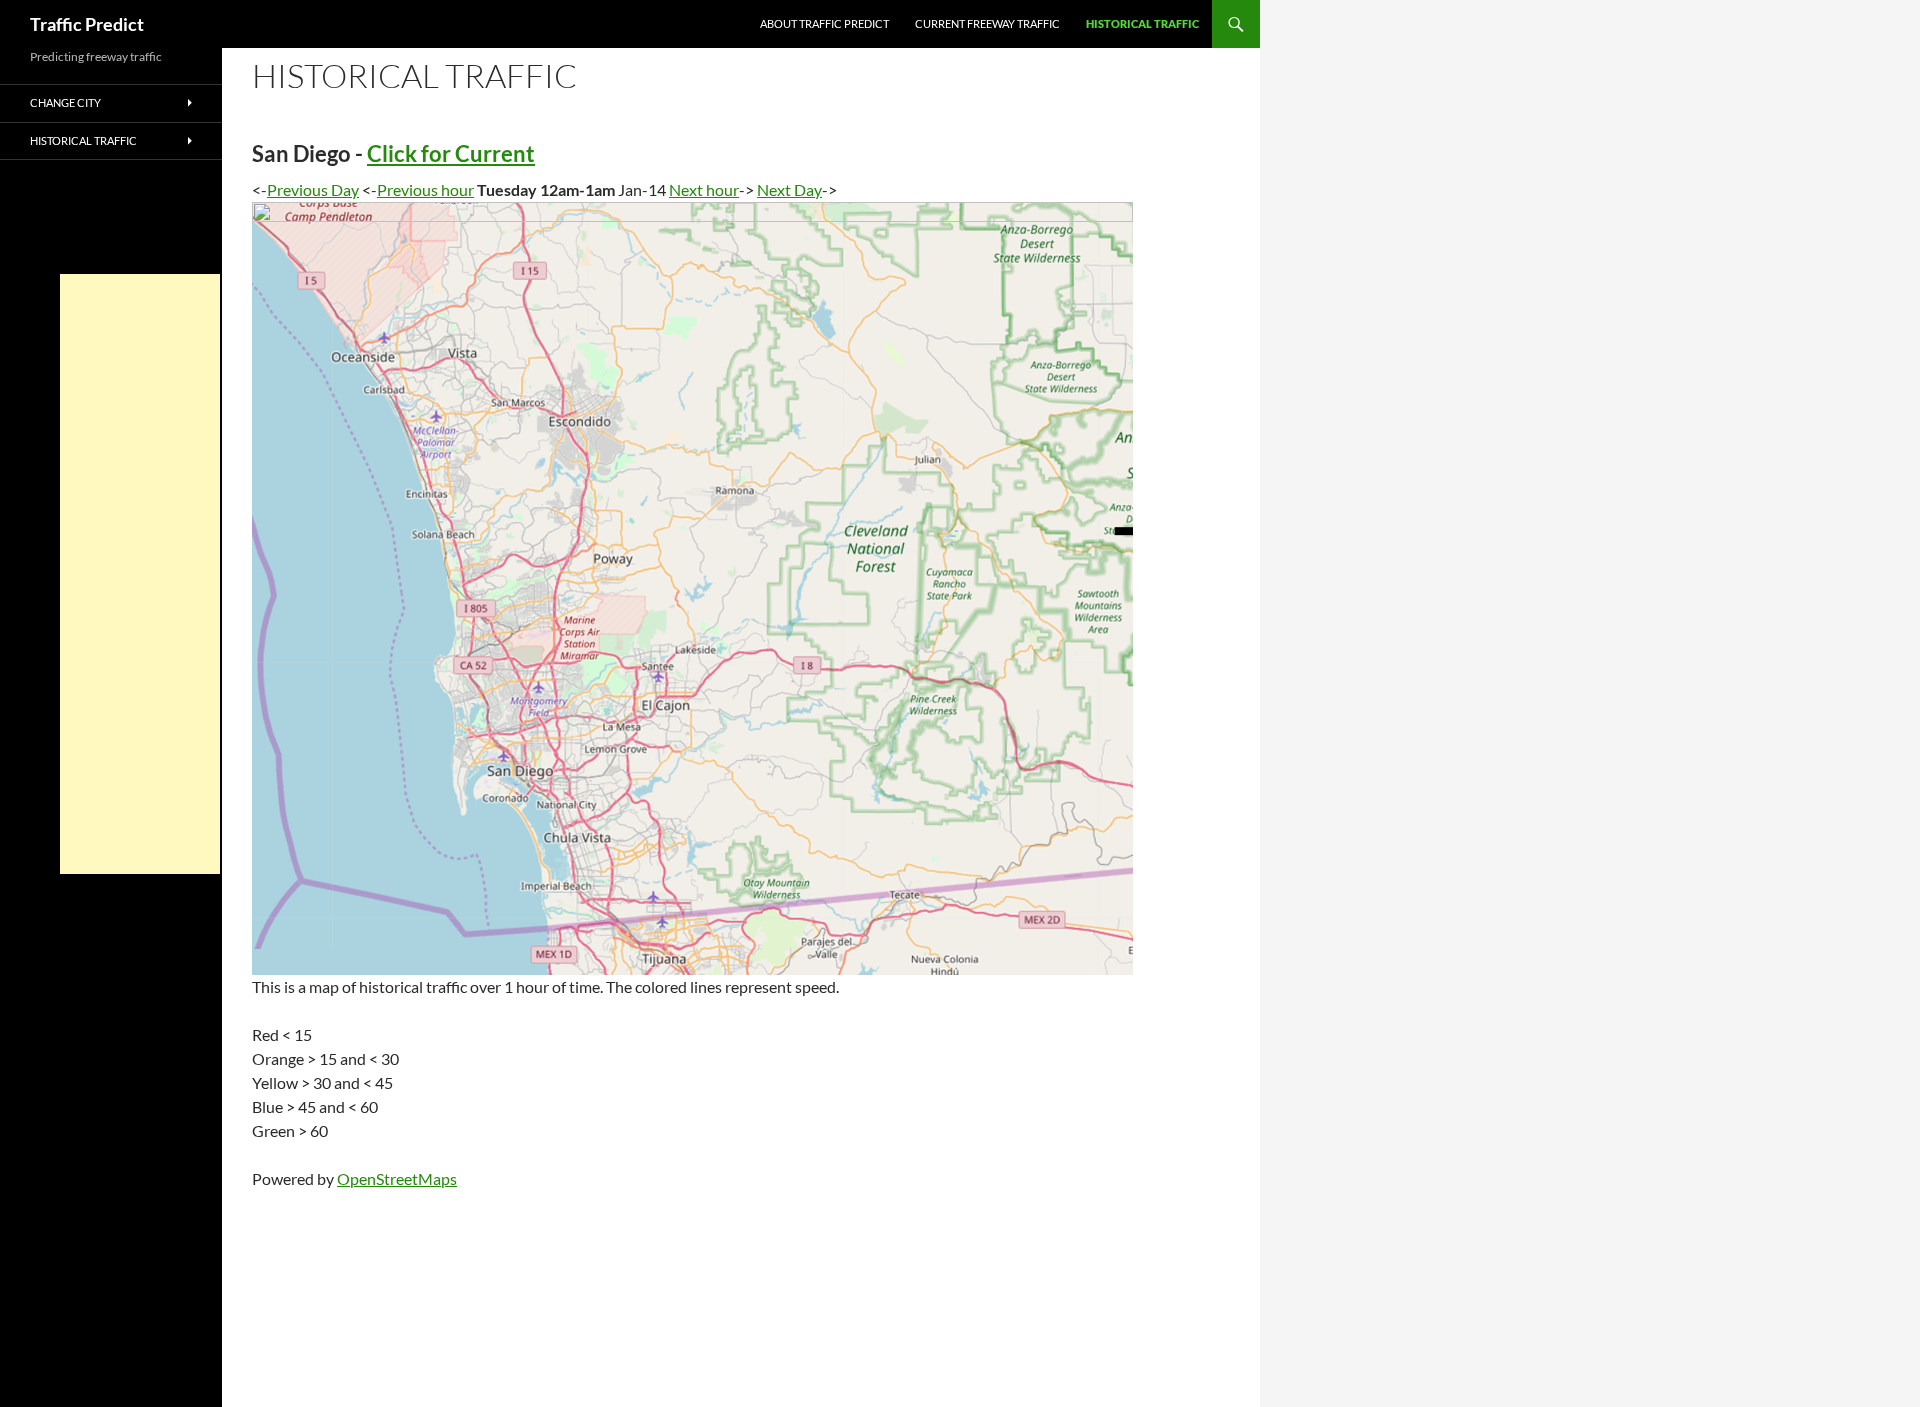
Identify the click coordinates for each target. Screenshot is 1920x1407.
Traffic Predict (87, 24)
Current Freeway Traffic (987, 23)
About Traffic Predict (824, 23)
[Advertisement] (140, 574)
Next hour (704, 189)
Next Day (789, 189)
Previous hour (425, 189)
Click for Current (451, 153)
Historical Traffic (1142, 23)
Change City (65, 102)
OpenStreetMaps (397, 1178)
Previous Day (313, 189)
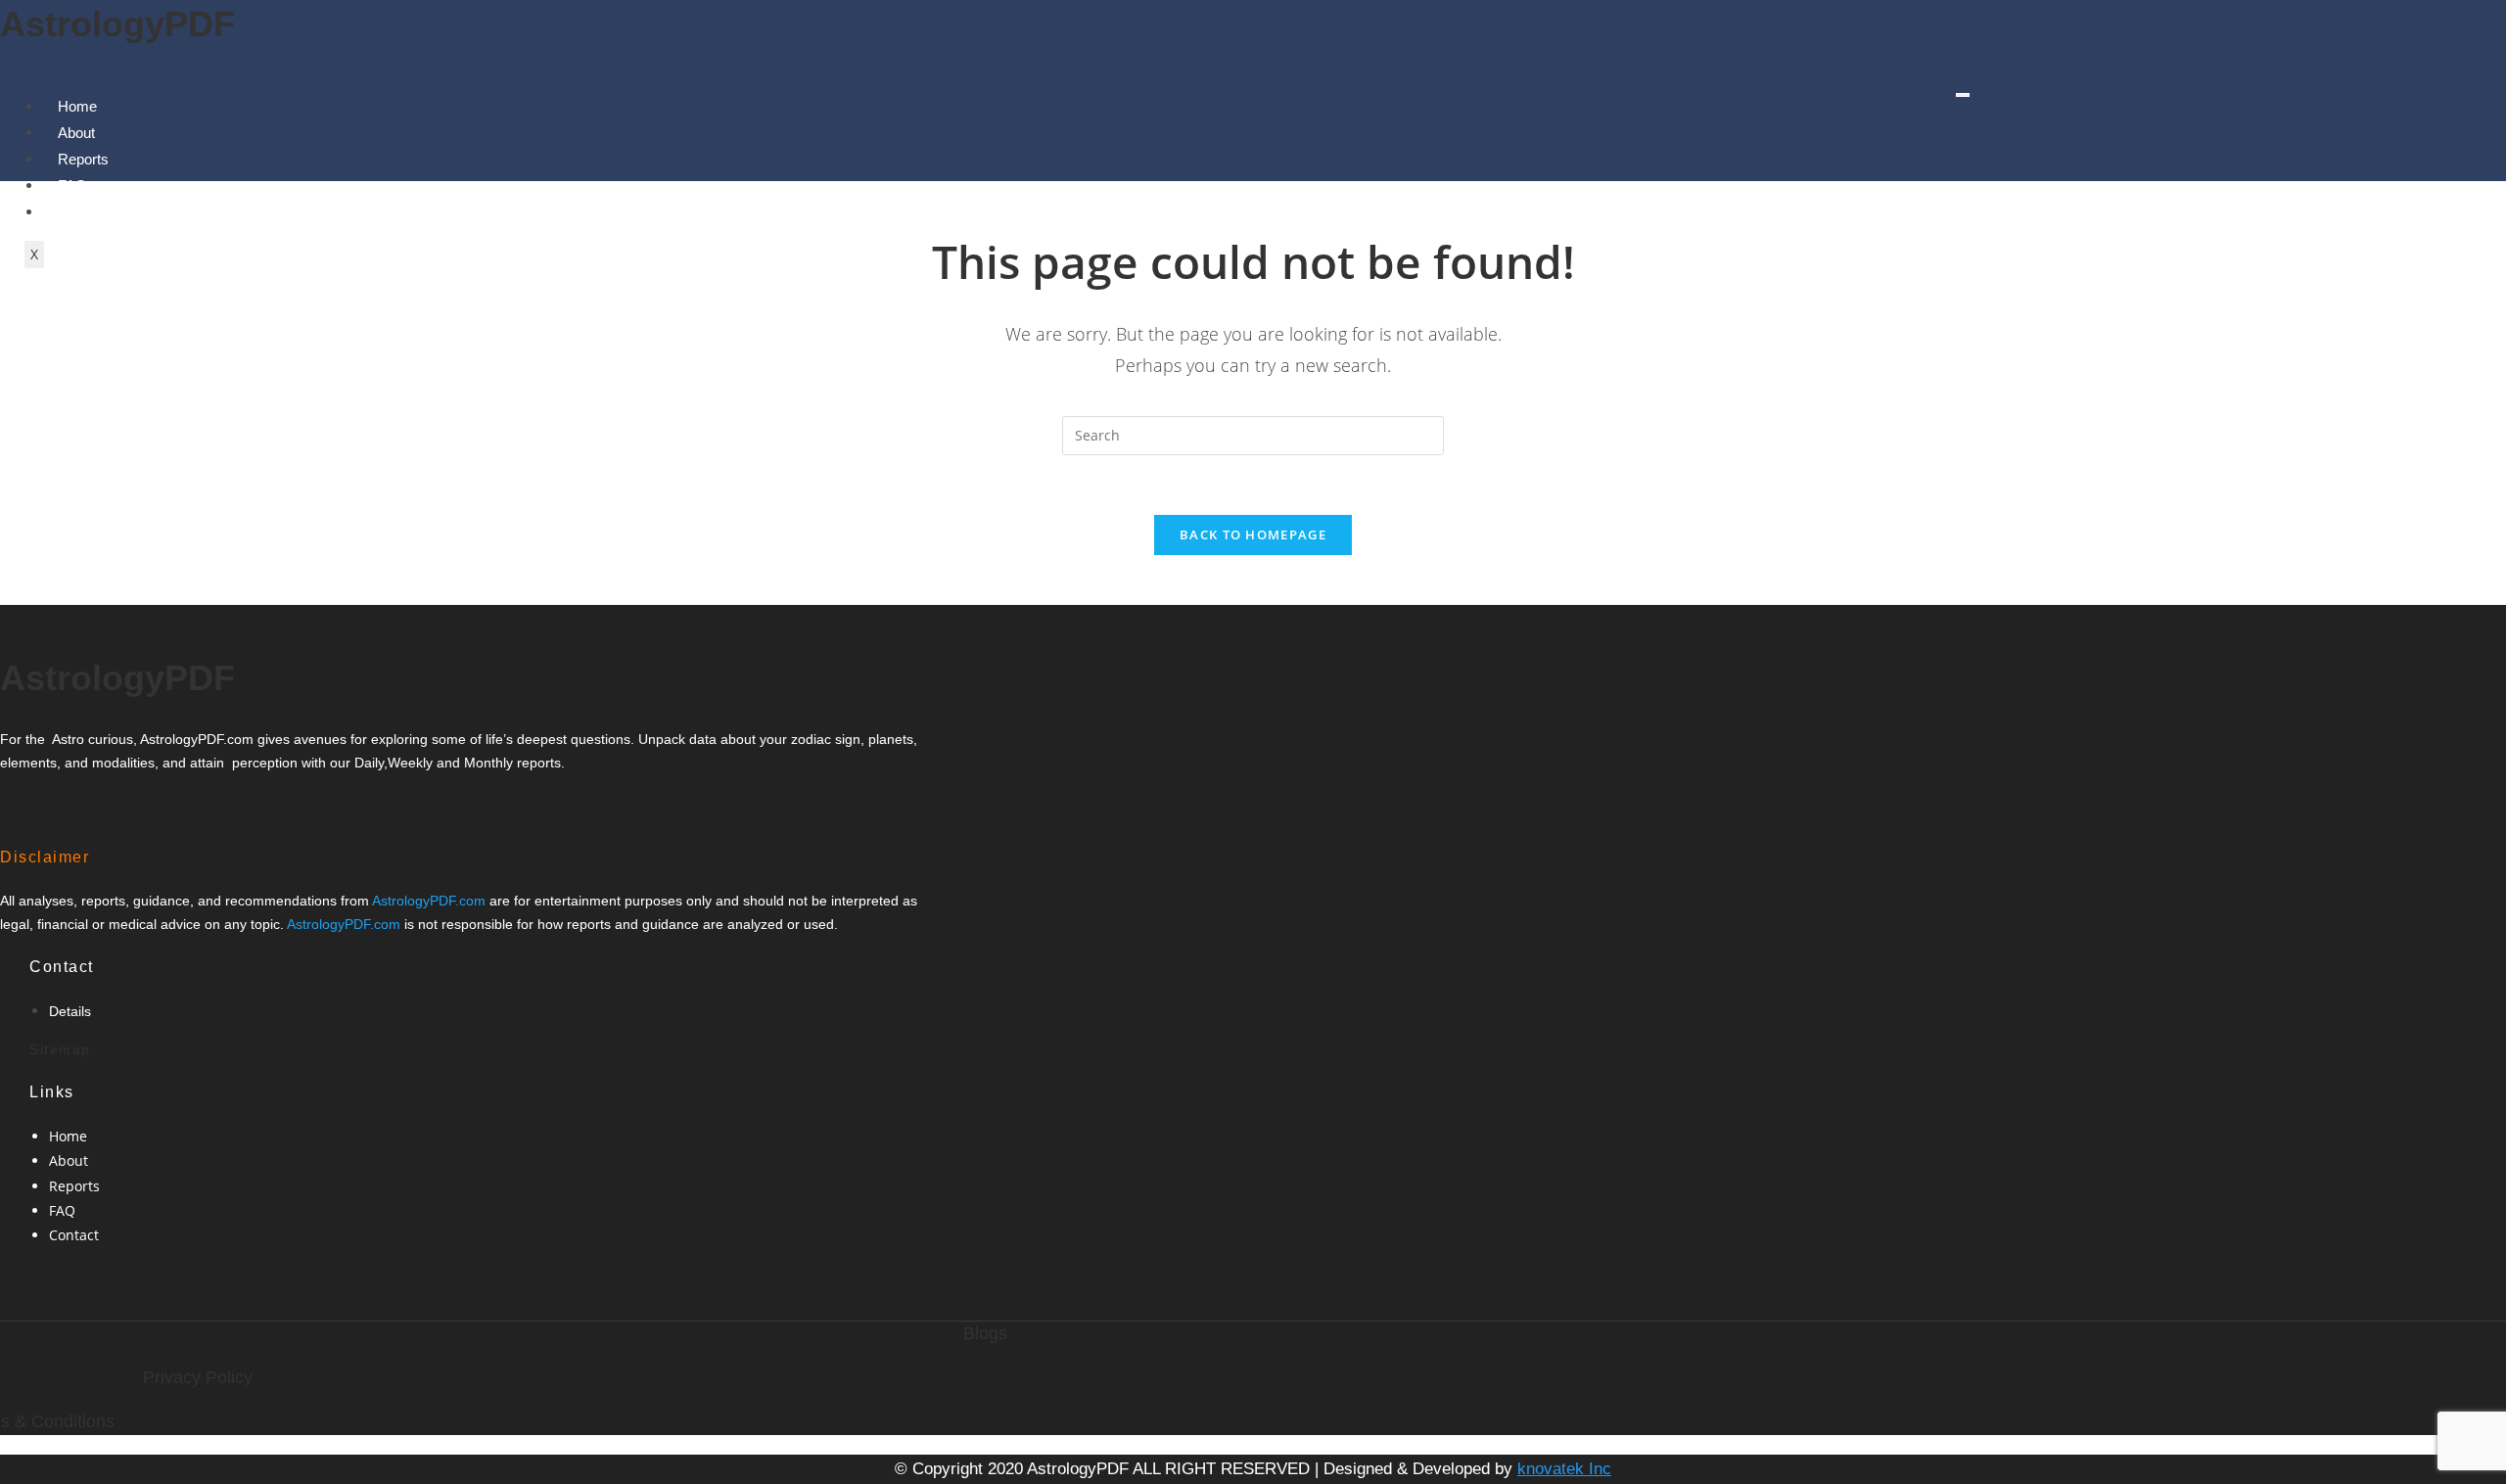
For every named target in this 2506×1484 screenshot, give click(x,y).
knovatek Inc (1564, 1469)
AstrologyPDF (117, 24)
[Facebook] (36, 807)
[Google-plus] (75, 807)
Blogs (985, 1333)
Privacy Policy (198, 1377)
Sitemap (60, 1049)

+ + +

Repeat every line of the data exactly, but do not include pictures.

RESPONSE FOR THIS EXERCISE –
Identify the click coordinates for each target. Screenshot is 1920x1407.
Traffic Predict (87, 24)
Current Freeway Traffic (987, 23)
About Traffic Predict (824, 23)
[Advertisement] (140, 574)
Next hour (704, 189)
Next Day (789, 189)
Previous hour (425, 189)
Click for Current (451, 153)
Historical Traffic (1142, 23)
Change City (65, 102)
OpenStreetMaps (397, 1178)
Previous Day (313, 189)
For every named target in this 2506×1484 screenshot, give click(x,y).
knovatek Inc (1564, 1469)
AstrologyPDF (117, 24)
[Facebook] (36, 807)
[Google-plus] (75, 807)
Blogs (985, 1333)
Privacy Policy (198, 1377)
Sitemap (60, 1049)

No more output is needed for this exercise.